### Extracted data
▼
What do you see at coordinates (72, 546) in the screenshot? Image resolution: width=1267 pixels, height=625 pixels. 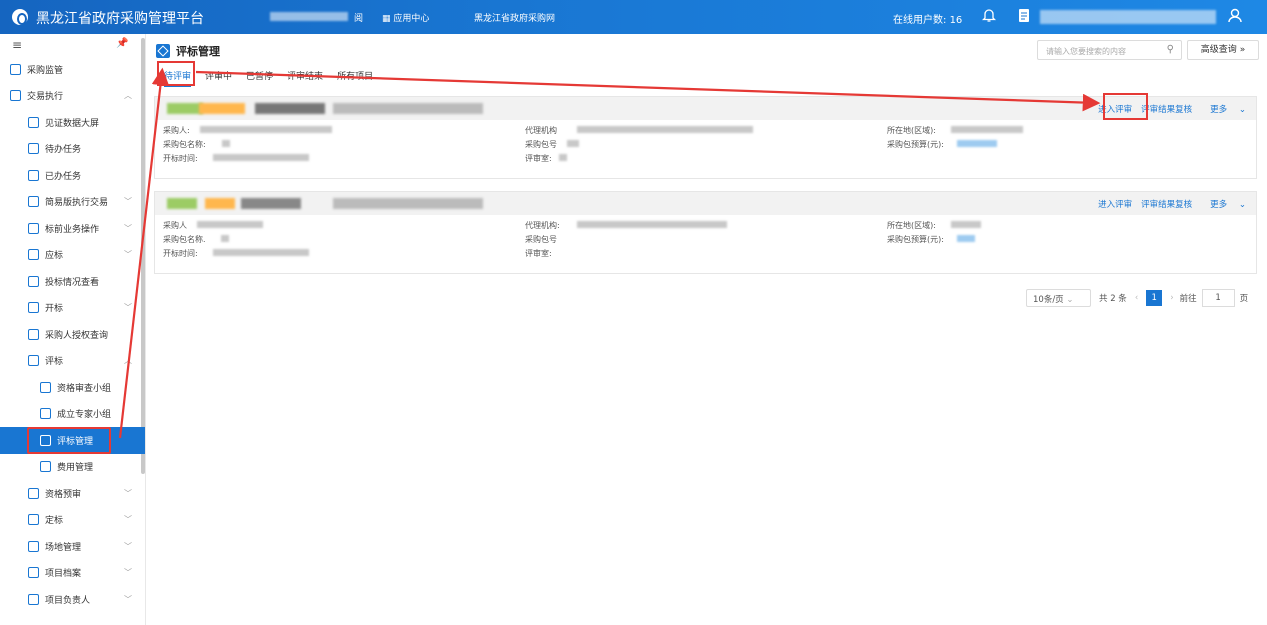 I see `sidebar-item: 场地管理 ﹀` at bounding box center [72, 546].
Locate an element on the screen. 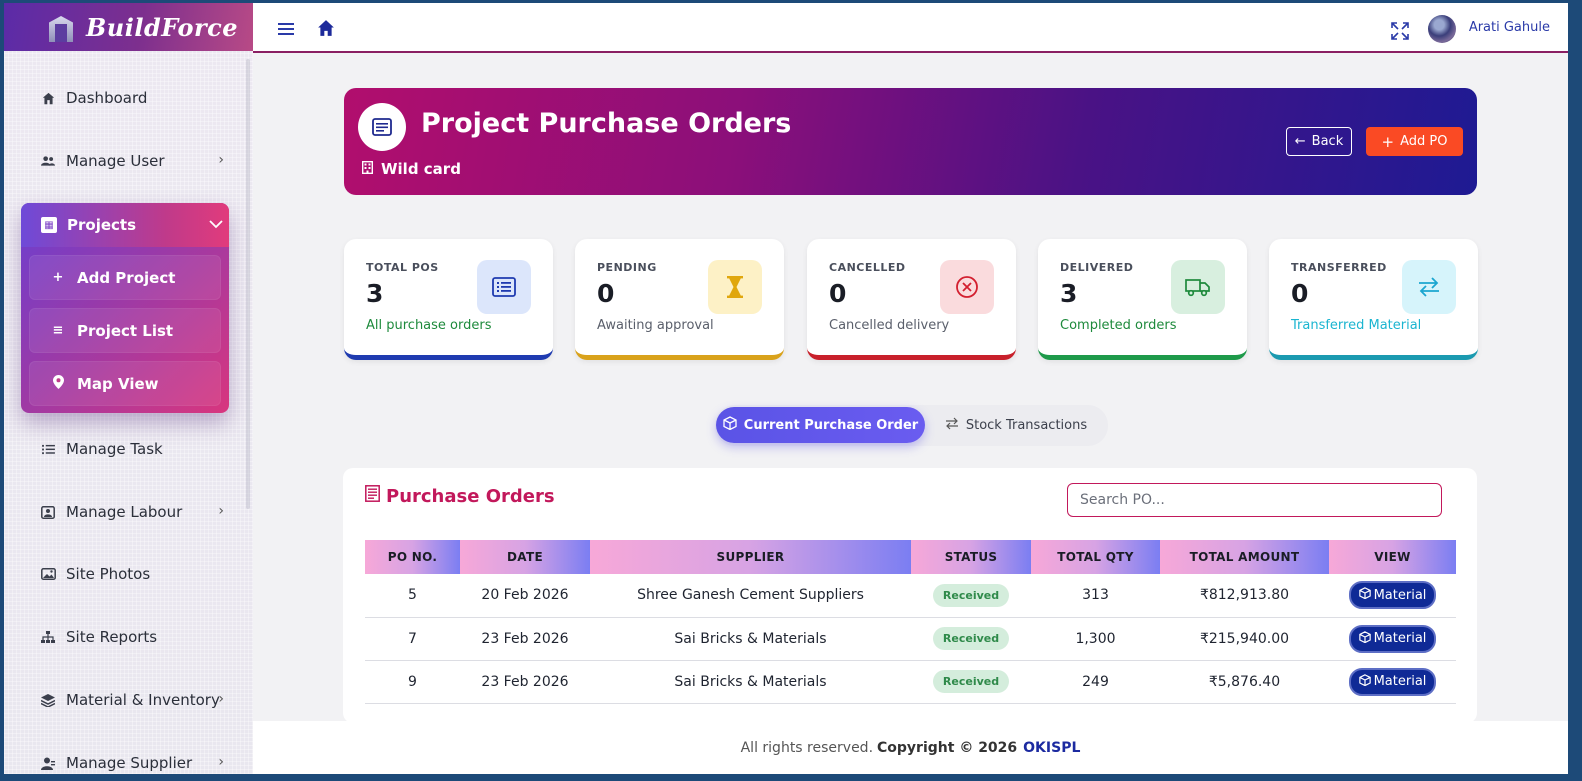 The image size is (1582, 781). sidebar-item-label: Material & Inventory is located at coordinates (143, 700).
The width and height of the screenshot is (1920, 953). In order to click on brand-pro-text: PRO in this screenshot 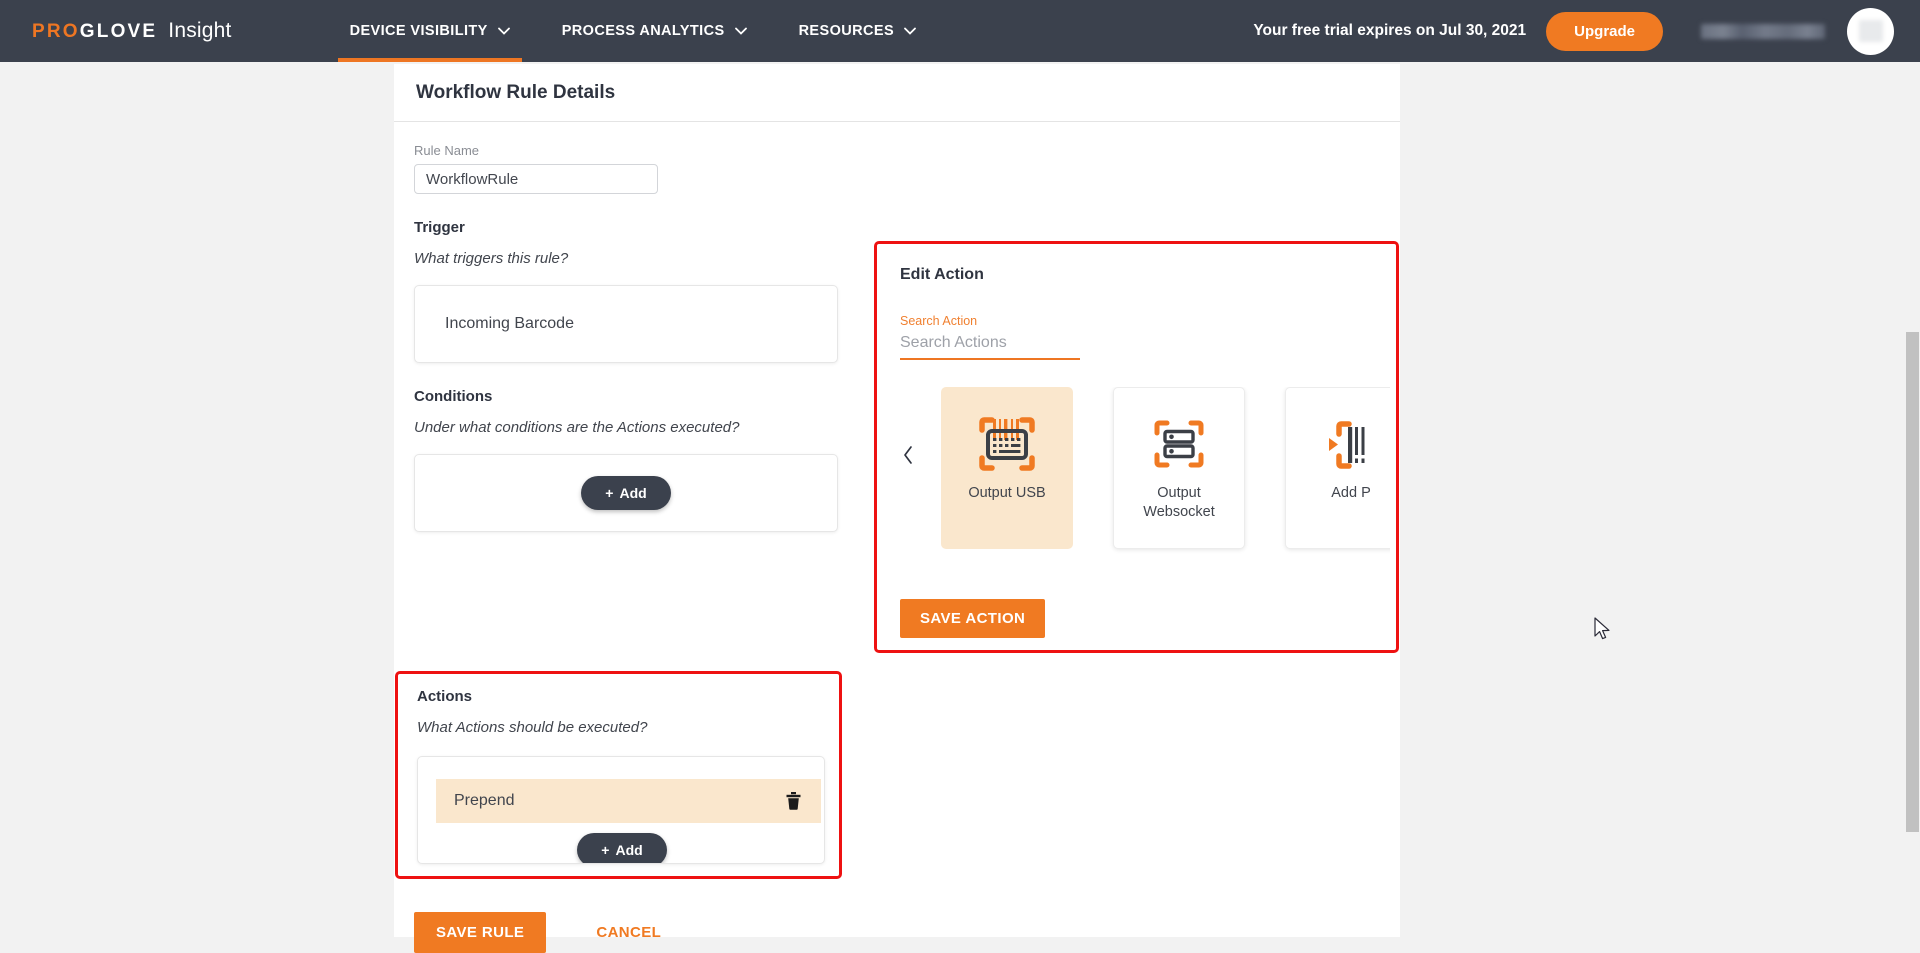, I will do `click(56, 32)`.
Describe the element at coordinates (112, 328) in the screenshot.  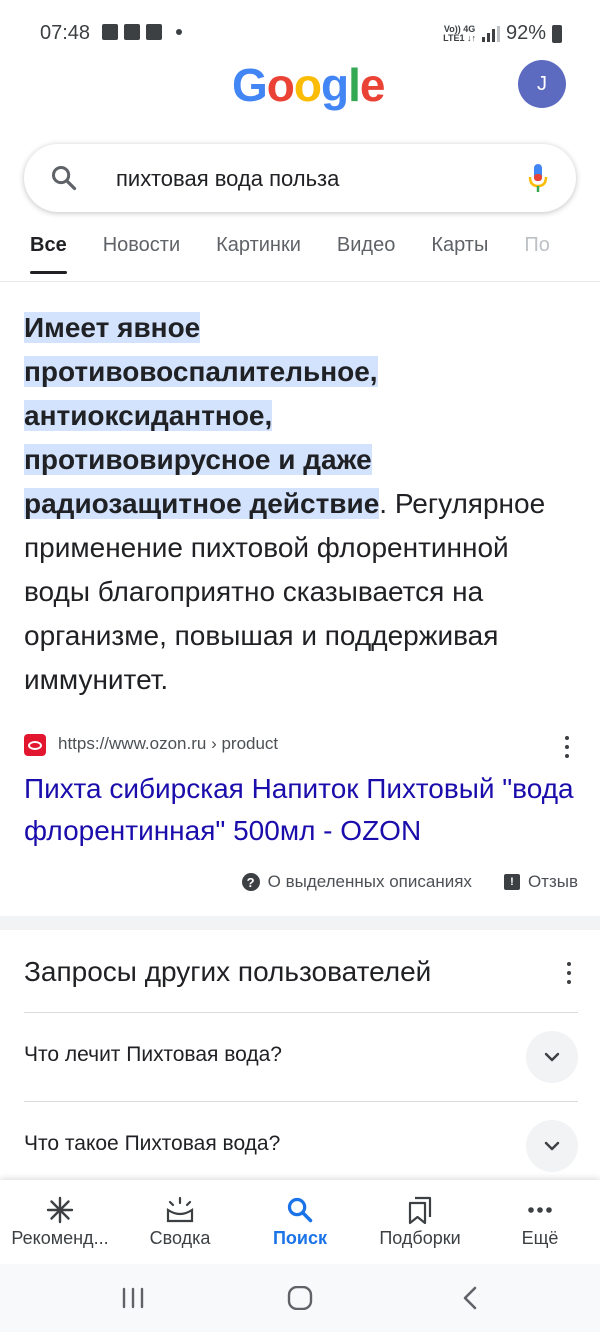
I see `snippet-highlight-line: Имеет явное` at that location.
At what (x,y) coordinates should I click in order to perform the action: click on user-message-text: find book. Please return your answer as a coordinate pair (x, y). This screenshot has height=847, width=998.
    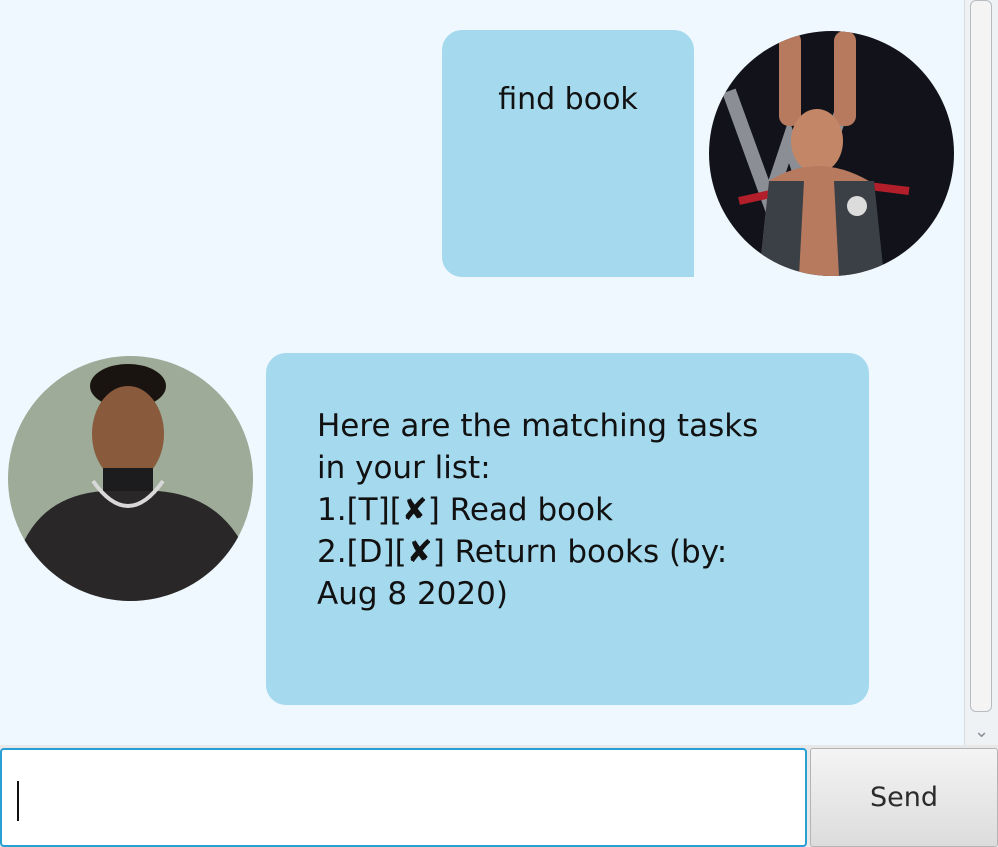
    Looking at the image, I should click on (568, 100).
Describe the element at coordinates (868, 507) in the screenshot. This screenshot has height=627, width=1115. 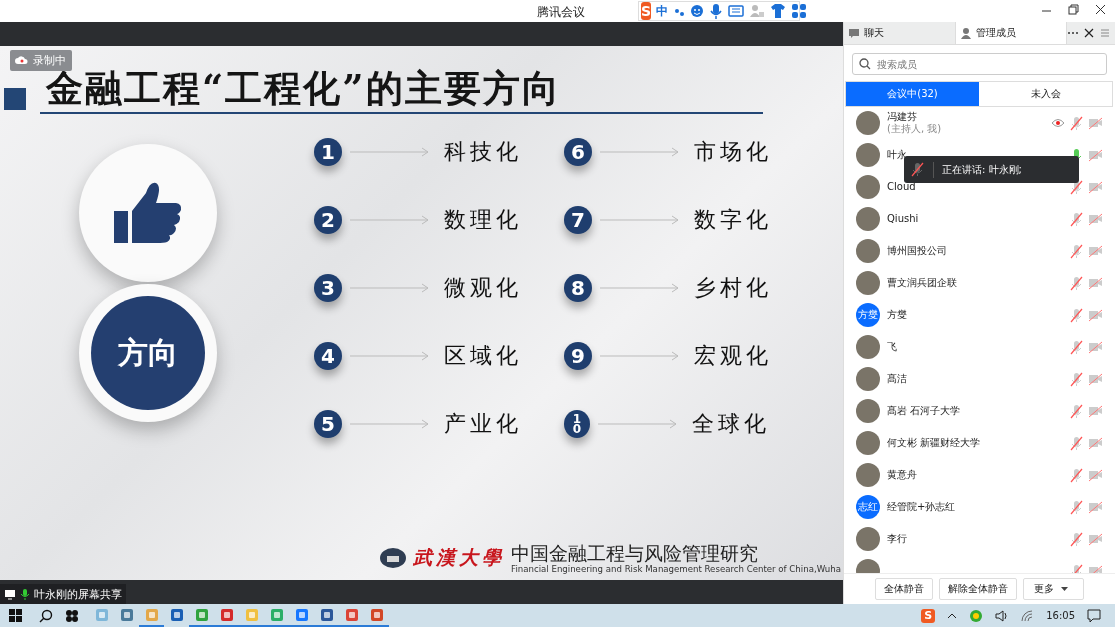
I see `initials-avatar: 志红` at that location.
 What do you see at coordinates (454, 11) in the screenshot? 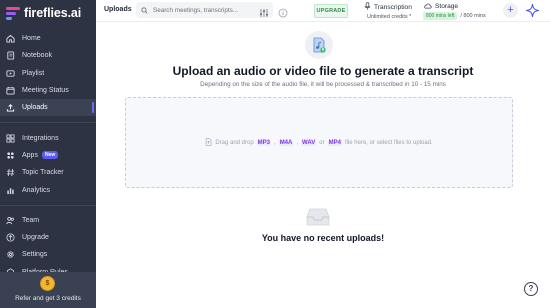
I see `storage-stat: Storage 800 mins left / 800 mins` at bounding box center [454, 11].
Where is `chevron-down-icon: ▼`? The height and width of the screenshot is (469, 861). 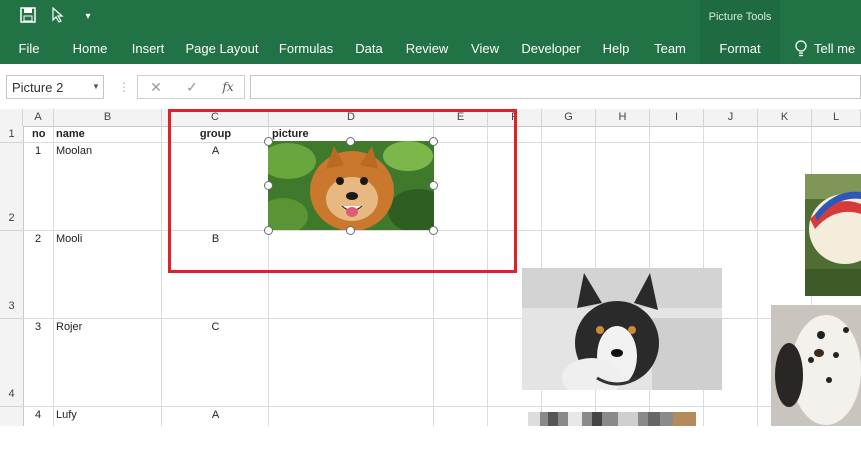
chevron-down-icon: ▼ is located at coordinates (96, 87).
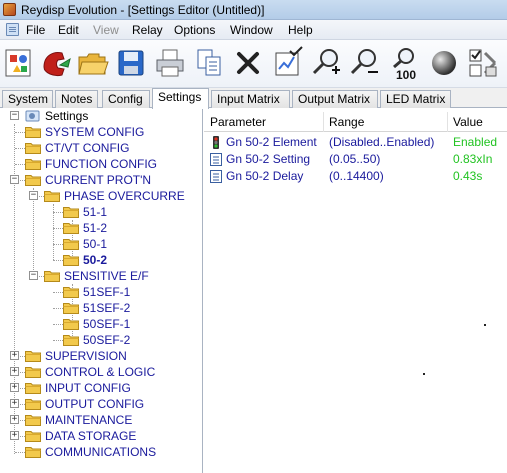 The width and height of the screenshot is (507, 473). I want to click on sphere-icon, so click(444, 63).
▲
### Exercise objective
Update everything from the line containing "Describe the element at coordinates (112, 328)" down to the end of the rows by swapping "Describe the element" for "Identify the element", with nothing else changed. Leave the pictures out of your answer.

### Solution for this problem
Identify the element at coordinates (112, 328) in the screenshot.  
I see `snippet-highlight-line: Имеет явное` at that location.
At what (x,y) coordinates should I click in order to perform the action: click on user-message-text: find book. Please return your answer as a coordinate pair (x, y). This screenshot has height=847, width=998.
    Looking at the image, I should click on (568, 100).
Identify the element at coordinates (868, 507) in the screenshot. This screenshot has height=627, width=1115. 
I see `initials-avatar: 志红` at that location.
 What do you see at coordinates (454, 11) in the screenshot? 
I see `storage-stat: Storage 800 mins left / 800 mins` at bounding box center [454, 11].
Where is `chevron-down-icon: ▼`? The height and width of the screenshot is (469, 861). 
chevron-down-icon: ▼ is located at coordinates (96, 87).
 The width and height of the screenshot is (507, 473). I want to click on sphere-icon, so click(444, 63).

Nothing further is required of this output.